-------- DATASET CONTENT --------

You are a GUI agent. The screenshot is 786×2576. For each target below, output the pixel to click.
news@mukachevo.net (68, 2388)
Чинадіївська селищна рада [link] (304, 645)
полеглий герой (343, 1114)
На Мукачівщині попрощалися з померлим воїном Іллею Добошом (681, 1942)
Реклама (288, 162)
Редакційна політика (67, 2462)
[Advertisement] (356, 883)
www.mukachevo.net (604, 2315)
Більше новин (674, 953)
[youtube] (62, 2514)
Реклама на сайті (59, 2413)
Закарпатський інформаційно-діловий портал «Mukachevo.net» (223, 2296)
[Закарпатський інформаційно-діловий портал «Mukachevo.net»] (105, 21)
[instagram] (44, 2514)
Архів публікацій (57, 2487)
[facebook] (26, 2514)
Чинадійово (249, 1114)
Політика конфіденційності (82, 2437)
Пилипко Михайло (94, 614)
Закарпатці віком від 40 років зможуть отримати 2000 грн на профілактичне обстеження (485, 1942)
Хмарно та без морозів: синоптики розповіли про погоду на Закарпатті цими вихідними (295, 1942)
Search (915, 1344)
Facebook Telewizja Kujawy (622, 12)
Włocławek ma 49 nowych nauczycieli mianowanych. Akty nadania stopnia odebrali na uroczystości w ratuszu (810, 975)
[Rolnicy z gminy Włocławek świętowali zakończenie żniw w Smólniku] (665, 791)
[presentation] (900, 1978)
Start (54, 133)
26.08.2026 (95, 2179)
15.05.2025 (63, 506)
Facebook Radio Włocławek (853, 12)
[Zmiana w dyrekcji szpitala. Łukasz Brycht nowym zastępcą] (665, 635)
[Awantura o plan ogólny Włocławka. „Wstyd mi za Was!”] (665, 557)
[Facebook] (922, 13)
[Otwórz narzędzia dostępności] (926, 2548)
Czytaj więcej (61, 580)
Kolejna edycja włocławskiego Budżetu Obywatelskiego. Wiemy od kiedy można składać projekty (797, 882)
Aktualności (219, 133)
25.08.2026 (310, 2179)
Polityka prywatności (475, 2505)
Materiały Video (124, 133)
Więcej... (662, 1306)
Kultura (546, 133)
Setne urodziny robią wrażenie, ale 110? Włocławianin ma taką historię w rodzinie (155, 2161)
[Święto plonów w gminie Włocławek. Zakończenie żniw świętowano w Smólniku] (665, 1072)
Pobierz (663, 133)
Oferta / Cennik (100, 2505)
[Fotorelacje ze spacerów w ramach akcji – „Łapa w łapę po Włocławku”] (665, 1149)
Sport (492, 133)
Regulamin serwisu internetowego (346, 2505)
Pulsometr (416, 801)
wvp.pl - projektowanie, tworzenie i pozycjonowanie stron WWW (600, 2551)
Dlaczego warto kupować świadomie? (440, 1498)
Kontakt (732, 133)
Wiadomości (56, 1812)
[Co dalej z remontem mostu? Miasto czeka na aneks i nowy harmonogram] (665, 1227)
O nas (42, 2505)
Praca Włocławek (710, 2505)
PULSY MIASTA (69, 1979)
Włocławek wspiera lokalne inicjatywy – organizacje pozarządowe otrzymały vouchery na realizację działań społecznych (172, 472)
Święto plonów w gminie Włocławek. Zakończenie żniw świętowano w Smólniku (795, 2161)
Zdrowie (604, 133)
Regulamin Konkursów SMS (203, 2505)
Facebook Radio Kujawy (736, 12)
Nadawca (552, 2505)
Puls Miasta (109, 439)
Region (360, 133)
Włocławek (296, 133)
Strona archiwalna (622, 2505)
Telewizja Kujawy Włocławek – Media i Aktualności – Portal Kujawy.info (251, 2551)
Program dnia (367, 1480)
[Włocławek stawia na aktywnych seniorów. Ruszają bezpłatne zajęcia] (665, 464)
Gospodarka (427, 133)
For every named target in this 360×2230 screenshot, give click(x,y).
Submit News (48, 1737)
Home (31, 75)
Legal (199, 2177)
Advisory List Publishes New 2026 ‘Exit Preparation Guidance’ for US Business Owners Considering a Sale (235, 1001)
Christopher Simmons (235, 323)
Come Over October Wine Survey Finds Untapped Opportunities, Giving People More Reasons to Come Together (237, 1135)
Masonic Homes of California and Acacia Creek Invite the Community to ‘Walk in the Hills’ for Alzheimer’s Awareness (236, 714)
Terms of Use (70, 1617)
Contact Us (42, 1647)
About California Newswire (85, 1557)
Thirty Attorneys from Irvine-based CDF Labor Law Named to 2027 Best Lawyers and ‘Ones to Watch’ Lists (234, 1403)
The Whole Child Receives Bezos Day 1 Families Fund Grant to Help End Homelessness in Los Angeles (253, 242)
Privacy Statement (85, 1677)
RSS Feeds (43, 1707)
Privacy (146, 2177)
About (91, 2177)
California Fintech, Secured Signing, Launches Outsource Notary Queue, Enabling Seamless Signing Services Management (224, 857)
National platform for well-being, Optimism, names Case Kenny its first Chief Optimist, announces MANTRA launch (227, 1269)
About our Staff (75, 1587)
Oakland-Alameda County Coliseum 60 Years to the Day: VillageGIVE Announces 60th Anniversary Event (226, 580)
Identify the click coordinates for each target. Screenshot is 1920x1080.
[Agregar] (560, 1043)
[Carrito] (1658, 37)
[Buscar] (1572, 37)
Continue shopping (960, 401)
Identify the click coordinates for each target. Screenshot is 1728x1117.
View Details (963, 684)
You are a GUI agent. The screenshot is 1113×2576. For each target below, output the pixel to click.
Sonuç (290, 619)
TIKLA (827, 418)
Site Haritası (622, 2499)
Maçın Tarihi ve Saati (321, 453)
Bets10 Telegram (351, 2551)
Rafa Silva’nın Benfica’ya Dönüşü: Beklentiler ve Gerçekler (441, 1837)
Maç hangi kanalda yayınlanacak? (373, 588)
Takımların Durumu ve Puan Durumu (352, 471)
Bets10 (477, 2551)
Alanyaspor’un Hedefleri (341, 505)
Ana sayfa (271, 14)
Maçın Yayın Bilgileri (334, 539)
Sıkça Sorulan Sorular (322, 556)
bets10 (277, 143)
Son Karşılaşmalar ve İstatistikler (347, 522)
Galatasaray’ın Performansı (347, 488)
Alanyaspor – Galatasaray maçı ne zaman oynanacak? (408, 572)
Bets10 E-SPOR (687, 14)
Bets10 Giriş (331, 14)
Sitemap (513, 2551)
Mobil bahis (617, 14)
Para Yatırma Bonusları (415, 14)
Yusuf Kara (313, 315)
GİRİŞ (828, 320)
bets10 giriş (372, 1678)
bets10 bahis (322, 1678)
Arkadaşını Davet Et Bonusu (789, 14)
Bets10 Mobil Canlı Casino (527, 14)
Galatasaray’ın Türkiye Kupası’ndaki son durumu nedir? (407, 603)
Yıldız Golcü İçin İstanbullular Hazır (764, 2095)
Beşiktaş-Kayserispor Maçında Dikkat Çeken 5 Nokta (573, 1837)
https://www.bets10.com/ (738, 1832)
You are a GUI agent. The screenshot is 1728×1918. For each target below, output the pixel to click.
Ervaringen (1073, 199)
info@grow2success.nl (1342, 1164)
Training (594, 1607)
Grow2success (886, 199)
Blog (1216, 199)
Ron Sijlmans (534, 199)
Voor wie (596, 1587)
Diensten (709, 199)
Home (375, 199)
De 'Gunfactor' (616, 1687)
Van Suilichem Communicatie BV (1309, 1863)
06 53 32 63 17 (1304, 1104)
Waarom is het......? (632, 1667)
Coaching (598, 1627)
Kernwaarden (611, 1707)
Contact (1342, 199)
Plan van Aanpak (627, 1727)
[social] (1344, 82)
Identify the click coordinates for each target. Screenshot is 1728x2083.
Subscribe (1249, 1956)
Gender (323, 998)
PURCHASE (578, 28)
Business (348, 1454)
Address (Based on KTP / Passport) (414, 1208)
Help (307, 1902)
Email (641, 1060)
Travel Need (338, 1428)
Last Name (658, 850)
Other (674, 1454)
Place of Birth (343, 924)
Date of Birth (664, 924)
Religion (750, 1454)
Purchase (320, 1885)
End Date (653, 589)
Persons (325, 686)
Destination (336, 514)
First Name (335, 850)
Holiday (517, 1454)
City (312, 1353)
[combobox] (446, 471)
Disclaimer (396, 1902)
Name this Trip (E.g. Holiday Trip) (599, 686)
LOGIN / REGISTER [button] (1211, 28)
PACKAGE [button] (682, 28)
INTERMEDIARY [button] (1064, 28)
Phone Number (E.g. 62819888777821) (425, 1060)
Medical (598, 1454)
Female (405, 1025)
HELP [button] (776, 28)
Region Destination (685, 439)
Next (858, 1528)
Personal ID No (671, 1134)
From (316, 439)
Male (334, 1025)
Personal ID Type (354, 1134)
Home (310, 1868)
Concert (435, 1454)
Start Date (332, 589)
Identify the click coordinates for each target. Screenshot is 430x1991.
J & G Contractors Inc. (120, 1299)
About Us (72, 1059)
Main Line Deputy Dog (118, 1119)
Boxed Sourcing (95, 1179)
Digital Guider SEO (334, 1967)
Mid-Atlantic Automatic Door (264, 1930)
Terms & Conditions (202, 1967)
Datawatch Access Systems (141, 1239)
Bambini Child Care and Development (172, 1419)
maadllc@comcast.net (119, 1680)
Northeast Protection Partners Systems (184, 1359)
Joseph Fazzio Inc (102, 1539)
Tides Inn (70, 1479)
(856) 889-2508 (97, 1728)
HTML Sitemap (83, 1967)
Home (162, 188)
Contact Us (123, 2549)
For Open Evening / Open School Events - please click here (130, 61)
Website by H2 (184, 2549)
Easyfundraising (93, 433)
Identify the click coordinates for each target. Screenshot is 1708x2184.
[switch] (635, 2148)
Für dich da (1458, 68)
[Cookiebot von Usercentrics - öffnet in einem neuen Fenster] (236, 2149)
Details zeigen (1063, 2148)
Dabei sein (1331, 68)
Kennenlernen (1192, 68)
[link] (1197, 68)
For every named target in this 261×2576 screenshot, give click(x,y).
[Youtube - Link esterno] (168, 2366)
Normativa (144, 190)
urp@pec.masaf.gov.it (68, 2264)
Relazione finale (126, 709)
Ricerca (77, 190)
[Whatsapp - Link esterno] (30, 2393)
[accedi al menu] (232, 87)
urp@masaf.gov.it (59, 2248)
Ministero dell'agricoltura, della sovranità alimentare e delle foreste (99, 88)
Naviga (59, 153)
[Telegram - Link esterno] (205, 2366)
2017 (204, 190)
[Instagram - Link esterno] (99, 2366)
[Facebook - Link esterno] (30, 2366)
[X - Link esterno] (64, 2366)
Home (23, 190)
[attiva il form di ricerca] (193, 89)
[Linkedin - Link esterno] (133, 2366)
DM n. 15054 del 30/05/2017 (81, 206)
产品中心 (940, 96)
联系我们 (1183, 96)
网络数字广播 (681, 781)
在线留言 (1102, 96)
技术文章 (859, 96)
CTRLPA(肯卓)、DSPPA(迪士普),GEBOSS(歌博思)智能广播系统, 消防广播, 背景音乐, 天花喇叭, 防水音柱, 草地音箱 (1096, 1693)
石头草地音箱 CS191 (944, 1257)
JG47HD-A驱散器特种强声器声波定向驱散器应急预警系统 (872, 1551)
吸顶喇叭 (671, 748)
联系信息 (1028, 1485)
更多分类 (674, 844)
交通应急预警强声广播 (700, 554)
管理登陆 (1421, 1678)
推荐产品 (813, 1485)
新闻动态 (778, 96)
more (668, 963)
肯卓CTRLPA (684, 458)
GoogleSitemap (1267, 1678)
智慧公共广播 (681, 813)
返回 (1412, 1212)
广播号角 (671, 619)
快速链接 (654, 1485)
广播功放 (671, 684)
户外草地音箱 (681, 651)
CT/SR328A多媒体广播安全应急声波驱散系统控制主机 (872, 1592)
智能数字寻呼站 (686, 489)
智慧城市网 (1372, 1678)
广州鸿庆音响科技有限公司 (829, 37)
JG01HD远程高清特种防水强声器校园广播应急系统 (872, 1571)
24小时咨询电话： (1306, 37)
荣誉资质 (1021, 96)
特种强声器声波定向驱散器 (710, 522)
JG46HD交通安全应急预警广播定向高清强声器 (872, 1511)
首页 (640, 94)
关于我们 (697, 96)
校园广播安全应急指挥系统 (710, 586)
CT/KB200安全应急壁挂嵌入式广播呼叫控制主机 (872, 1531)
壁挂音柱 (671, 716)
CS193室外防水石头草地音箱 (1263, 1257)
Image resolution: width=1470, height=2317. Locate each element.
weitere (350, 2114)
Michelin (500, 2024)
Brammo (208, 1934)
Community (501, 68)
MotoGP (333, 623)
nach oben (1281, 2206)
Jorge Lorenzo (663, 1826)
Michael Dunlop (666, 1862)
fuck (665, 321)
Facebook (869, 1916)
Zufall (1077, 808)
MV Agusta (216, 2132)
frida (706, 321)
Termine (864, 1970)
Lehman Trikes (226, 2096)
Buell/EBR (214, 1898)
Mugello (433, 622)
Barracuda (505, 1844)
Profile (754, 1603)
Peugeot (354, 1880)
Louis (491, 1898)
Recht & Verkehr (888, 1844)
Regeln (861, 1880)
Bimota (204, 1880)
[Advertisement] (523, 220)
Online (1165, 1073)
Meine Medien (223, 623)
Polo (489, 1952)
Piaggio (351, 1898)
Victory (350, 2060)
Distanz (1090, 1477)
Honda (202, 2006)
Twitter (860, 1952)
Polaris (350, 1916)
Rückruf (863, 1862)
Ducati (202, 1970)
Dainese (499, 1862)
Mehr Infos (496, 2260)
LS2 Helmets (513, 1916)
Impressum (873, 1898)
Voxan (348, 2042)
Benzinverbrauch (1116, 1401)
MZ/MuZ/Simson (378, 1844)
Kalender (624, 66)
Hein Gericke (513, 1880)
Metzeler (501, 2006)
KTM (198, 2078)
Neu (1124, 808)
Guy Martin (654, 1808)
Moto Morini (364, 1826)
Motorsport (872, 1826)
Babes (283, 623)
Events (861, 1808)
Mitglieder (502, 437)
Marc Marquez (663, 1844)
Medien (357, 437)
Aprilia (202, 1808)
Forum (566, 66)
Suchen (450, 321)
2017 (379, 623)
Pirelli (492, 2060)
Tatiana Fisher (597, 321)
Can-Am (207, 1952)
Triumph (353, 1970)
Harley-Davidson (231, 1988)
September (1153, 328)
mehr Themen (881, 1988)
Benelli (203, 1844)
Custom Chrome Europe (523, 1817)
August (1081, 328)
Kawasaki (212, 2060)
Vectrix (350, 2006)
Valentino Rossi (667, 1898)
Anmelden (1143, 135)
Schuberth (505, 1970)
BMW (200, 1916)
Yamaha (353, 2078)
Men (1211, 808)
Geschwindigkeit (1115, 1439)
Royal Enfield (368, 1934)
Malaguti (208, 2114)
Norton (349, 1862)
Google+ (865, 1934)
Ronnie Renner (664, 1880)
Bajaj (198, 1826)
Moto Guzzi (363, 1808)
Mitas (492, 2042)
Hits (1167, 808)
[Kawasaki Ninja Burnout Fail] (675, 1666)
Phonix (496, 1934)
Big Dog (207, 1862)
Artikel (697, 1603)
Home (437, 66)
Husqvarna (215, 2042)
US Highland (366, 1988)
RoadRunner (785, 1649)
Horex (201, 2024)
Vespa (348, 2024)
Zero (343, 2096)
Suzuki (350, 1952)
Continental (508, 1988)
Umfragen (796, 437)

--------

**WORK INSTRUCTIONS:**
From the first line of the data above through the line containing "Редакційна політика (67, 2462)", set each line down again exactly; include both ends and omit everything else.

**OUTPUT:**
You are a GUI agent. The screenshot is 786×2576. For each target below, output the pixel to click.
news@mukachevo.net (68, 2388)
Чинадіївська селищна рада [link] (304, 645)
полеглий герой (343, 1114)
На Мукачівщині попрощалися з померлим воїном Іллею Добошом (681, 1942)
Реклама (288, 162)
Редакційна політика (67, 2462)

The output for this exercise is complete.